WHAT THIS TASK INVOLVES. Lay out every line of the data below as a numbered list, skipping blank lines. Leave the pictures out of the answer.

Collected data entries
-*-
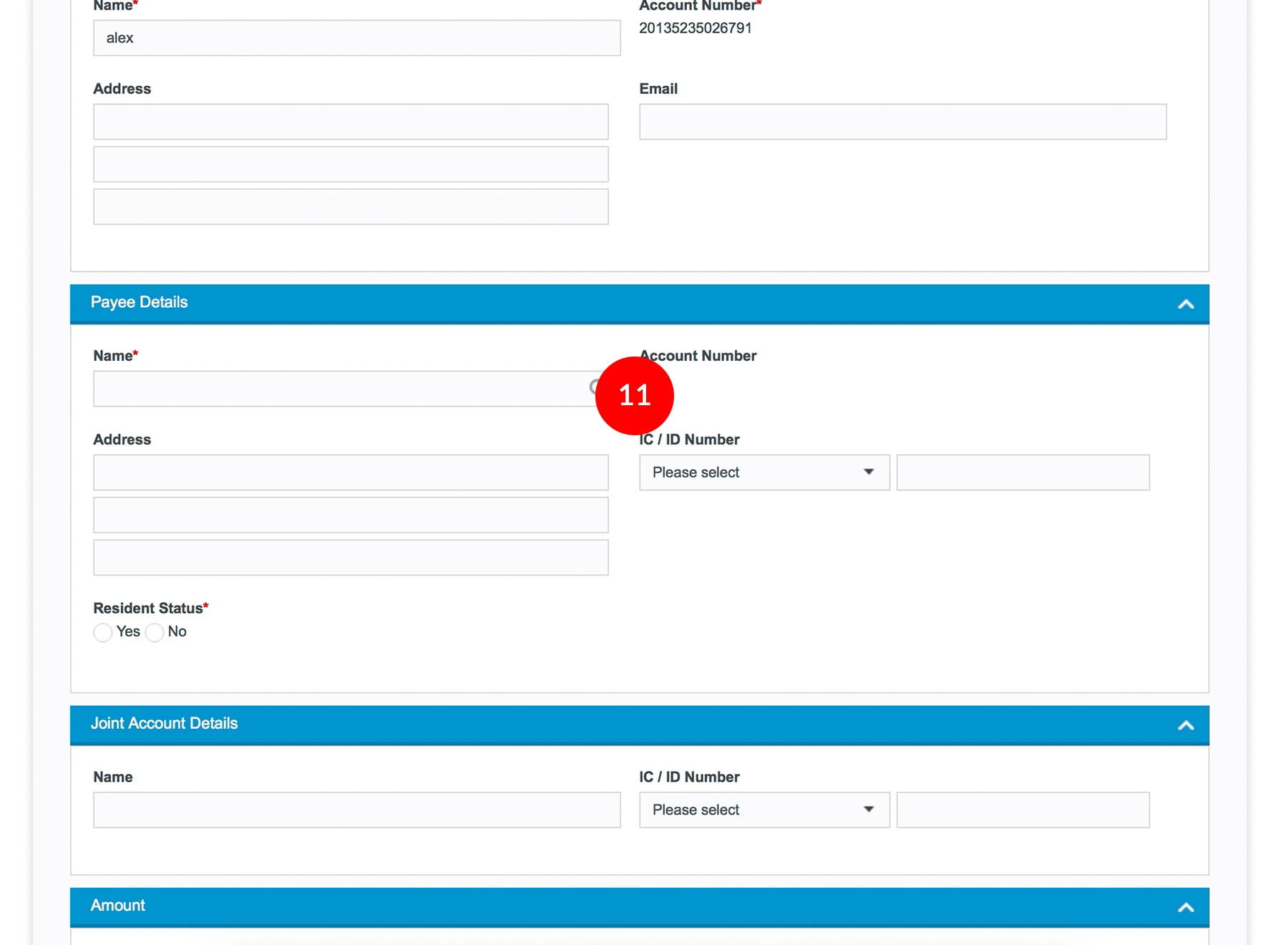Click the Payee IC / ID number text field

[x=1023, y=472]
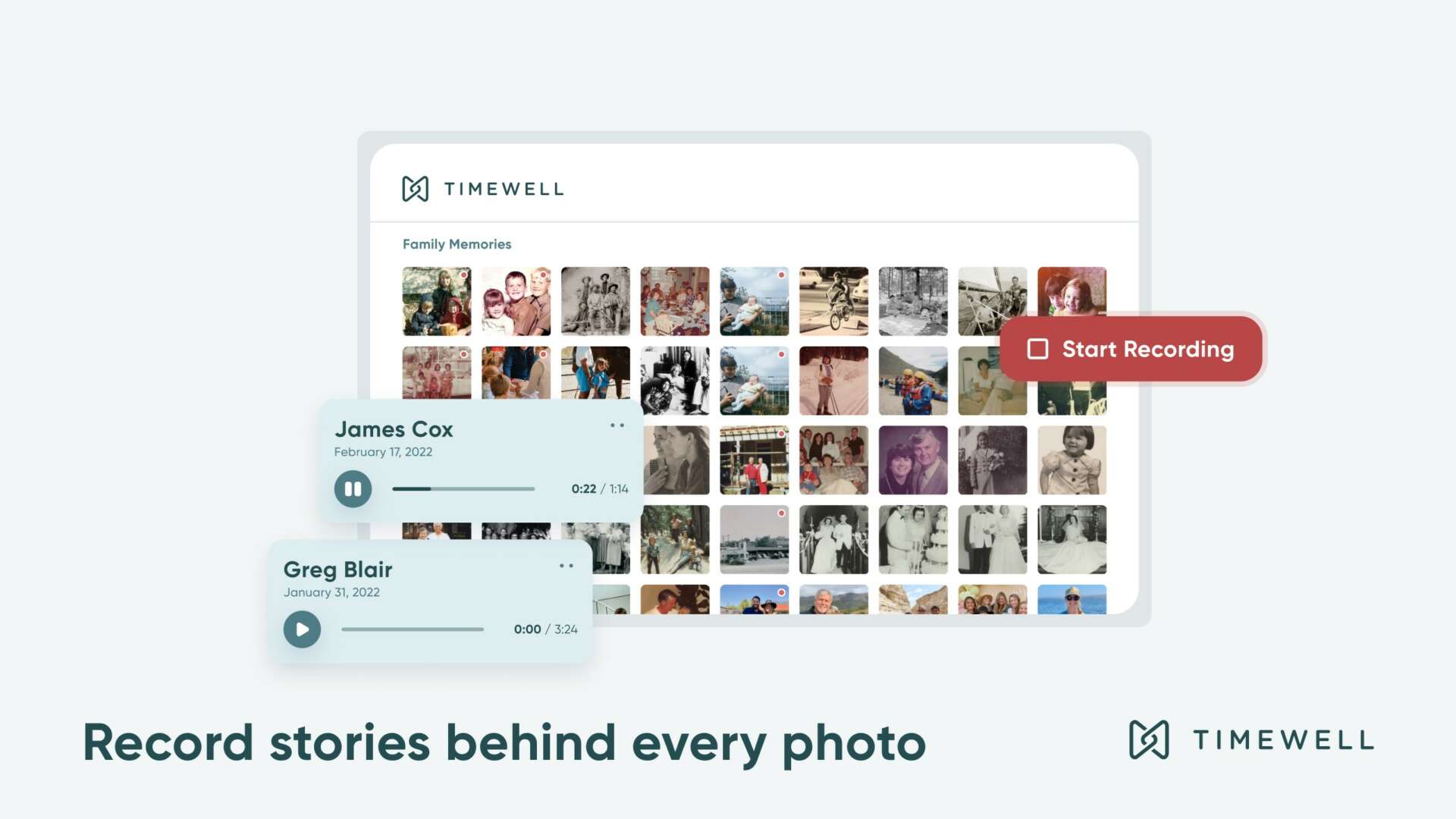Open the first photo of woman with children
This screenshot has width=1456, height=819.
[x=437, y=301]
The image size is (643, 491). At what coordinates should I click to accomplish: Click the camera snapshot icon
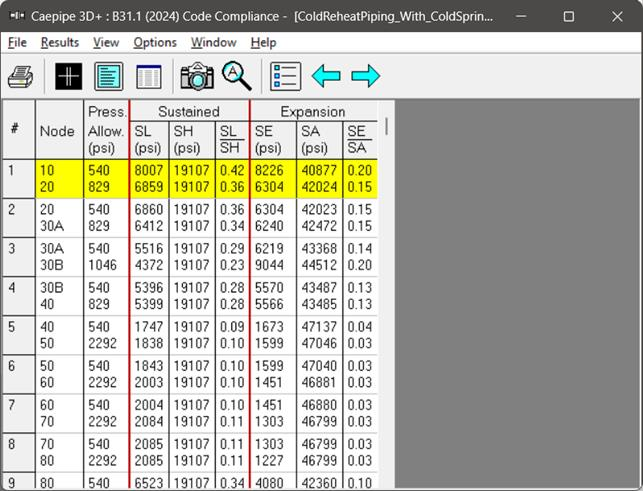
-*-
SOLUTION TO THE PROBLEM.
1. Click the Payee IC / ID number text field
2. [x=1023, y=472]
3. Open the first photo of woman with children
4. This screenshot has width=1456, height=819.
5. [x=437, y=301]
6. The image size is (643, 491). At what coordinates should I click to accomplish: Click the camera snapshot icon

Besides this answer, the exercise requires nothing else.